> SELECTED PASSAGE
<<<<

The British and the Chinese have been difficult adversaries. Every game I start, they rush me before the Medieval era.


Strategy? I have attempted to watch a youtube series that was recommended to me, but I was not impressed with its quality. Beyond that, after about 20 hours of playing the game someone pointed out that I should maximize culture and to explore (neither of which I had done before), so I was attempting to do that.

I had a substantial army of chariot archers, and our tech levels were similar, but ... no luck. the British simply had far too many units.

Could you recommend a simple guide? All I want to do in Civ is to build cities a la Civ II and to cover the map with roads. That is what I find most satisfying about the series. I enjoy fighting barbarians but I do not enjoy fighting civilizations. I would love to fight city-states, but that appears to be a terrible idea, and on recommendation of a friend, I stopped doing that.

>>What he said. I have barely encountered any difficulty from the AI on any setting lower than Prince.

You are also probably good at games. I only succeed at games where I can cheat. I don't have an interest in learning how to play a game or to memorize strategies- that would be work. My philosophy is that a game is for me to enjoy, therefore, I should not have to do any work to enjoy it.


>>I can at least assure you I think that you will actually be able to visit some fine zoos
Zoos?

*edit: Thank you for the comments.

http://forums.civfanatics.com/showthread.php?t=502837

Follow this.

Zoos are a Brave New World building. Oh, and roads cost you these days, so if you're covering the map with roads, that is surely bankrupting your economy.

Fighting city states is fine, but, like anything else in a strategy game, needs to come with a purpose. Now, I personally find learning fun, and I get that you don't which is cool...but strategy games tend to require you learn something or lose, thus why they are strategy games.

Fighting wars with few units is my specialty. 6 well promoted units can defeat the world. However, again, if you want to be able to do that, you have to learn about formations and promotions and planning....which comes back to the grand problem of everything that you need to do better you've labelled work and most of us here find immense fun.
 
There are games designed around picking up a title and playing it casually, if one insists on never improving. In fact, the lowest setting of this game should be quite easy enough to trivially win any victory condition within 0-3 attempts at playing it.

I do not necessarily want to win. I just do not want to lose. I want to experience the game. And cheats would allow me to do that. That is what I was looking for here- a way to salvage my losing games- I have a decent amount of them- I was having great fun playing *my* way, then suddenly, I was attacked... and can do nothing to retaliate or rebuild. I don't want to start a new game (though I will if I must)- I want to revisit my old fun games and keep them fun.

Cheats are the only way I can enjoy difficult games like Civilization or Battle for Wesnoth, Age of Empires I, Rollercoaster Tycoon (trainer), and RCT 2, The Sims 1 (difficult in that the only way I wasn't at work all day and sleeping all day was if I cheated in a great deal of cash), Sim City 2000, etc.; otherwise I am stuck replaying the same map time and time and time again. I simply do not learn enough from games to advance in them. In Myst, for example, I spent double digit hours and never realized there was a second island until a few years later when I bought a hintbook. I love strategy games- they are my favorite genre of video games! I just am rather poor at them. I find it sad that Civ has regressed and removed cheats when the action genre- which I previously could not play because it had "save waypoints", has removed those waypoints and created such masterpieces as Bioshock (which I got through by consistently dying and reloading at vita chambers...again and again and again and creating the maximum number of savefiles [I consistently squandered my ammo and powers; therefore, I had to use a wrench to defeat many enemies...which resulted in many deaths]).

>>>>

> THINGS TO DO
**a.** From the forum discussion about playing Civ, translate this sentence into Spanish: "Fighting wars with few units is my specialty."
**b.** From the records below, pull out the part that opens with the line containing "Task: Click the personal" and closes with the line containing "tap(1687, 378)". Copy those lines exactly, including both end lines.

> DATA FOR THE TASK
<<<<

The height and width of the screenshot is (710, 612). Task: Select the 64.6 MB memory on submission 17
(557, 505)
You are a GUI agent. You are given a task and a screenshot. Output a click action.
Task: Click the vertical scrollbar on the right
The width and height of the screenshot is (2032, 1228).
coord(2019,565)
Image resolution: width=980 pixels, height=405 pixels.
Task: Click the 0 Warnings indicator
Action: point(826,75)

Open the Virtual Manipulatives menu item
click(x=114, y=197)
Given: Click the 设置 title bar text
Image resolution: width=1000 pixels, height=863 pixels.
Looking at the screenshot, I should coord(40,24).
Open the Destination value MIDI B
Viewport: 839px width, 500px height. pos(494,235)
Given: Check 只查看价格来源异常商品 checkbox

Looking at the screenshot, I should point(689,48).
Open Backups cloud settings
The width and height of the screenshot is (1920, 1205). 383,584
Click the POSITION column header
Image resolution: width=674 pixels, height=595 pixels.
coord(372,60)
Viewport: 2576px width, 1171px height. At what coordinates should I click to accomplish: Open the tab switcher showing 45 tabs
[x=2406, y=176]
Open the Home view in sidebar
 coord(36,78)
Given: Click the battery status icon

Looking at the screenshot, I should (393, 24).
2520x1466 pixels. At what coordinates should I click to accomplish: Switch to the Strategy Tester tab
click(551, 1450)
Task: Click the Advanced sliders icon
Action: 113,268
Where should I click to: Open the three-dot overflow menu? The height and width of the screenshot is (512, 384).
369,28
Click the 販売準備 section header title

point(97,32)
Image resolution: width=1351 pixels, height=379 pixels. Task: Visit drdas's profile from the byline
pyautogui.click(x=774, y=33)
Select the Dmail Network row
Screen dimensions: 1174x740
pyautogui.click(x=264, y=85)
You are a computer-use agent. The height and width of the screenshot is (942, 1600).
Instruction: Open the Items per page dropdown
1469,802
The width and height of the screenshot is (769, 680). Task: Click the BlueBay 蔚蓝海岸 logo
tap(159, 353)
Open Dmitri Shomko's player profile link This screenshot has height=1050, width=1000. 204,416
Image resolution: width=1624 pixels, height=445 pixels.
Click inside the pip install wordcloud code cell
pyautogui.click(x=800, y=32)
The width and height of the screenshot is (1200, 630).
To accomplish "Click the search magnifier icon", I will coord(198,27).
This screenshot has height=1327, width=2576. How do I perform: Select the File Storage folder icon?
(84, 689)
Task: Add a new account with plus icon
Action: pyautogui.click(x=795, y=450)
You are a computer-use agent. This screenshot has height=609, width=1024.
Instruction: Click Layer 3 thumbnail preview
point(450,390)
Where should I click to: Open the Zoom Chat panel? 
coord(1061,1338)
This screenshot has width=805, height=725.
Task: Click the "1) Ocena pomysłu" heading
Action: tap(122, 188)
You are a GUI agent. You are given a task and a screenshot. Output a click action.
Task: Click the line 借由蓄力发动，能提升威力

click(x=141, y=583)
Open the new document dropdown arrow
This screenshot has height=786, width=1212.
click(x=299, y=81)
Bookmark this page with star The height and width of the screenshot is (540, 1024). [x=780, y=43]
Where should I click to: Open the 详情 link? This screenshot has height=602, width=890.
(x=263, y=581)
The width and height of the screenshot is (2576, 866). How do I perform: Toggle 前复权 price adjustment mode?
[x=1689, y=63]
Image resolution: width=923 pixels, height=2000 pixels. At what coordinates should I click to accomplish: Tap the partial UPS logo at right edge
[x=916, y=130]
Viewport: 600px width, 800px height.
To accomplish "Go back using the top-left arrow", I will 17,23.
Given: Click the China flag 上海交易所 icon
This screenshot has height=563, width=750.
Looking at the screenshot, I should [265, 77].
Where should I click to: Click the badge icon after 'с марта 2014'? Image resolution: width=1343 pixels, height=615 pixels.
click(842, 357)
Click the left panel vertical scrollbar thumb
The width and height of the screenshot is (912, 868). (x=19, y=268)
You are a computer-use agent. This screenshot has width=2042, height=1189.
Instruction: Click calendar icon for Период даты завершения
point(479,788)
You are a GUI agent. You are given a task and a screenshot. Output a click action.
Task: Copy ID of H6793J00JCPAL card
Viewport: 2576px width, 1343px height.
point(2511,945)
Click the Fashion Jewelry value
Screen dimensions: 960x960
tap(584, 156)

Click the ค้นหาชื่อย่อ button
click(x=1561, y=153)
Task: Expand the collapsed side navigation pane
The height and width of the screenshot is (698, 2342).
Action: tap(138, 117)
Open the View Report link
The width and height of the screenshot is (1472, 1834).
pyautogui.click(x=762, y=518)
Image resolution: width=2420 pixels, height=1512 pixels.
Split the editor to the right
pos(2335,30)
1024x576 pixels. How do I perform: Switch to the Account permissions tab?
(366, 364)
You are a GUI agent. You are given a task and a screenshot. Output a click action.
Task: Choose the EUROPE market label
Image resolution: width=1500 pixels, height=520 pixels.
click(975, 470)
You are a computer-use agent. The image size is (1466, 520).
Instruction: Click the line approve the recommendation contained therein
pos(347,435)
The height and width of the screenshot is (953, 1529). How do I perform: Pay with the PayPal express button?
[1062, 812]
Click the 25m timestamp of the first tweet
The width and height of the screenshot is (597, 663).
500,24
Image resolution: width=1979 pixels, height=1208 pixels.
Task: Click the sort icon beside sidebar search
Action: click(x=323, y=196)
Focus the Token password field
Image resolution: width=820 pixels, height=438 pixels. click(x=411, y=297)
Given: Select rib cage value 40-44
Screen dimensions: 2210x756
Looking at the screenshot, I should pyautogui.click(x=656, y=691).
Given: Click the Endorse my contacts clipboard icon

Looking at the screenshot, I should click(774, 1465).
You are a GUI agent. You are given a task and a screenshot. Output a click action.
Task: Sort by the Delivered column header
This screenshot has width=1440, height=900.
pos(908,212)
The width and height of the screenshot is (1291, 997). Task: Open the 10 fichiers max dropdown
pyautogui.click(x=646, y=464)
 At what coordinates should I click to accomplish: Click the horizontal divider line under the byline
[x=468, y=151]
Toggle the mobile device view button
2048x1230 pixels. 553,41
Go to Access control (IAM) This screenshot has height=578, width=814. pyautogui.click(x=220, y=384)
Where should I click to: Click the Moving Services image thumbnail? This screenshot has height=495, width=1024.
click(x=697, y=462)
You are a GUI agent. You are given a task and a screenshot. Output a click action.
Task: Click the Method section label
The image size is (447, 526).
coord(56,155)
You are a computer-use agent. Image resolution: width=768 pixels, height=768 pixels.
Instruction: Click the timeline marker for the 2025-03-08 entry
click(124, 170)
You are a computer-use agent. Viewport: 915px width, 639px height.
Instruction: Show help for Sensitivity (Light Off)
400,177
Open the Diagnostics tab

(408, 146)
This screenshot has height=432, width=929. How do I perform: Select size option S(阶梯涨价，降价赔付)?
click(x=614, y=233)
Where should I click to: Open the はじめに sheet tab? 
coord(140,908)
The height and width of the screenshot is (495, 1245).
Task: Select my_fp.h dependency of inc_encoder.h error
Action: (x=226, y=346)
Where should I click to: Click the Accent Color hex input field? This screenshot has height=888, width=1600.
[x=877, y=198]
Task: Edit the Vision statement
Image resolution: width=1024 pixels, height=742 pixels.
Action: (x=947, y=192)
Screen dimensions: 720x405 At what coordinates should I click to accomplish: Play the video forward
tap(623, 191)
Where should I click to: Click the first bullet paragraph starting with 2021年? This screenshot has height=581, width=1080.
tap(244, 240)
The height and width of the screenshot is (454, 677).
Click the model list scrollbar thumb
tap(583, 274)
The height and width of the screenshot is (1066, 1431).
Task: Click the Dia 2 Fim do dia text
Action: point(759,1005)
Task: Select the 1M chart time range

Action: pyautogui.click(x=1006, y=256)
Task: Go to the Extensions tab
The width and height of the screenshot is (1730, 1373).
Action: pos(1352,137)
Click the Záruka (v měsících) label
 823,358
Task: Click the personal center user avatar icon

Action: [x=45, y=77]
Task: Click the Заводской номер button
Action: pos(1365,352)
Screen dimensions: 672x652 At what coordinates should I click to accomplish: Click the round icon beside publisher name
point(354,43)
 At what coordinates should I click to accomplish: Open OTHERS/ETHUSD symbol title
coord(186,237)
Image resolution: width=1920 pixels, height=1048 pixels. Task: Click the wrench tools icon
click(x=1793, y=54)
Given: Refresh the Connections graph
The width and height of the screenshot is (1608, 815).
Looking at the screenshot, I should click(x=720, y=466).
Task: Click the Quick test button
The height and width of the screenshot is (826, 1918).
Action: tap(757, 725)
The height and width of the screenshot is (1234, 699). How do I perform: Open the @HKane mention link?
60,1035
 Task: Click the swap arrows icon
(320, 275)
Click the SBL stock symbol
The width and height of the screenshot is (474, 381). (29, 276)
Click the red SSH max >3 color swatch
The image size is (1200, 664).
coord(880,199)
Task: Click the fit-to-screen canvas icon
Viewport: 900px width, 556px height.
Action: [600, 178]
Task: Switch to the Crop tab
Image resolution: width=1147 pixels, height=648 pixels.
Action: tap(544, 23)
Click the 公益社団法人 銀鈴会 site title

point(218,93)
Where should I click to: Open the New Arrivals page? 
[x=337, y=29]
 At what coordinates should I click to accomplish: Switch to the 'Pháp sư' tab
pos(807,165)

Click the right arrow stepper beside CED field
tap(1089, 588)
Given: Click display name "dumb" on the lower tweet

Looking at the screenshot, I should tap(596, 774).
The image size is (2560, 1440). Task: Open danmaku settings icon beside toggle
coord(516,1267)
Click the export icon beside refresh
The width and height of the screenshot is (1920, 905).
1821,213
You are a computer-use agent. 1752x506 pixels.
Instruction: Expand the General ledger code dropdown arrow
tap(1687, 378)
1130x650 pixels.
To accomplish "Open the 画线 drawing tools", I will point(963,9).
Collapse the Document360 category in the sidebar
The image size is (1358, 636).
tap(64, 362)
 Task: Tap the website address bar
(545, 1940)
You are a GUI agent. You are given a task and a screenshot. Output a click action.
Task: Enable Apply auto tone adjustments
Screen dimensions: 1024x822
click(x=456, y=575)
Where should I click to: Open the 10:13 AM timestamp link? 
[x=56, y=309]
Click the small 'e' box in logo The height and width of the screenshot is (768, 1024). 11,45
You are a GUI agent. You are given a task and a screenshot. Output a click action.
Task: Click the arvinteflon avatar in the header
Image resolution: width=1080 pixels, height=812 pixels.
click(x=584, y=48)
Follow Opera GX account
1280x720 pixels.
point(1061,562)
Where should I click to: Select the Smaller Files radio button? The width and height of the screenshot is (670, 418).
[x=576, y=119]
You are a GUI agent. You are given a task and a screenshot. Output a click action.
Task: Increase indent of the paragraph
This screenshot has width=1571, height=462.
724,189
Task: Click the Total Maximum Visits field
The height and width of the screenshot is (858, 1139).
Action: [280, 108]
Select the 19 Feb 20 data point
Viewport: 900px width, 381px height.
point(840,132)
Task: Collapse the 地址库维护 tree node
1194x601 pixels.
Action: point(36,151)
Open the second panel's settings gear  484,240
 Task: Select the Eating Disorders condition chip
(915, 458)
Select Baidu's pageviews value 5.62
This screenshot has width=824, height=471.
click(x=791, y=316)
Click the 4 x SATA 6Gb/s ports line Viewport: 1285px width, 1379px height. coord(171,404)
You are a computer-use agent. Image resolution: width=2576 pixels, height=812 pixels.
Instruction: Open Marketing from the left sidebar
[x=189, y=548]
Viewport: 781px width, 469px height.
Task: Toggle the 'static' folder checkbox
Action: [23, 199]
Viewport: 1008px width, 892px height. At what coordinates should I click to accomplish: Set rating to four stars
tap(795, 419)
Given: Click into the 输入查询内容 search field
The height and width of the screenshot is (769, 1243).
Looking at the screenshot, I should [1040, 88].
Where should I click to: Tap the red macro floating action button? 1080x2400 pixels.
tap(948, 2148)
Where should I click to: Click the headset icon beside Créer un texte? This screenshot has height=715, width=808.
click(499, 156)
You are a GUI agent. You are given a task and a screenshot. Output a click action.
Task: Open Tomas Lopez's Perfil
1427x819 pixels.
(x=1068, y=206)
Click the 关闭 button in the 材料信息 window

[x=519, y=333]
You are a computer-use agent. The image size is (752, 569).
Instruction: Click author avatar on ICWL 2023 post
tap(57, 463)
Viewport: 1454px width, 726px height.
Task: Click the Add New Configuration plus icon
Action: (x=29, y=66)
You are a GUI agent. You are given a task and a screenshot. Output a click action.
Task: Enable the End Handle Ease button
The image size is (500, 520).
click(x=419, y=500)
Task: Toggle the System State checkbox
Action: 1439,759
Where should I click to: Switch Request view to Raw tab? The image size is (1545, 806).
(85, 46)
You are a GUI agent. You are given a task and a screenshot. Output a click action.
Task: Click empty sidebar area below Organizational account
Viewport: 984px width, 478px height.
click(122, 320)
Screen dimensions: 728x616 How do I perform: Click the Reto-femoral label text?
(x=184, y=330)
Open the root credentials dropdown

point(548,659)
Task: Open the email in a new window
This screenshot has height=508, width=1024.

>>>>

> SOLVED TASKS
**a.** Librar guerras con pocas unidades es mi especialidad.

**b.**
Task: Click the personal center user avatar icon

Action: [x=45, y=77]
Task: Click the Заводской номер button
Action: pos(1365,352)
Screen dimensions: 672x652 At what coordinates should I click to accomplish: Click the round icon beside publisher name
point(354,43)
 At what coordinates should I click to accomplish: Open OTHERS/ETHUSD symbol title
coord(186,237)
Image resolution: width=1920 pixels, height=1048 pixels. Task: Click the wrench tools icon
click(x=1793, y=54)
Given: Refresh the Connections graph
The width and height of the screenshot is (1608, 815).
Looking at the screenshot, I should click(x=720, y=466).
Task: Click the Quick test button
The height and width of the screenshot is (826, 1918).
Action: tap(757, 725)
The height and width of the screenshot is (1234, 699). How do I perform: Open the @HKane mention link?
60,1035
 Task: Click the swap arrows icon
(320, 275)
Click the SBL stock symbol
The width and height of the screenshot is (474, 381). (29, 276)
Click the red SSH max >3 color swatch
The image size is (1200, 664).
coord(880,199)
Task: Click the fit-to-screen canvas icon
Viewport: 900px width, 556px height.
Action: [600, 178]
Task: Switch to the Crop tab
Image resolution: width=1147 pixels, height=648 pixels.
Action: tap(544, 23)
Click the 公益社団法人 銀鈴会 site title

point(218,93)
Where should I click to: Open the New Arrivals page? 
[x=337, y=29]
 At what coordinates should I click to accomplish: Switch to the 'Pháp sư' tab
pos(807,165)

Click the right arrow stepper beside CED field
tap(1089, 588)
Given: Click display name "dumb" on the lower tweet

Looking at the screenshot, I should tap(596, 774).
The image size is (2560, 1440). Task: Open danmaku settings icon beside toggle
coord(516,1267)
Click the export icon beside refresh
The width and height of the screenshot is (1920, 905).
1821,213
You are a computer-use agent. 1752x506 pixels.
Instruction: Expand the General ledger code dropdown arrow
tap(1687, 378)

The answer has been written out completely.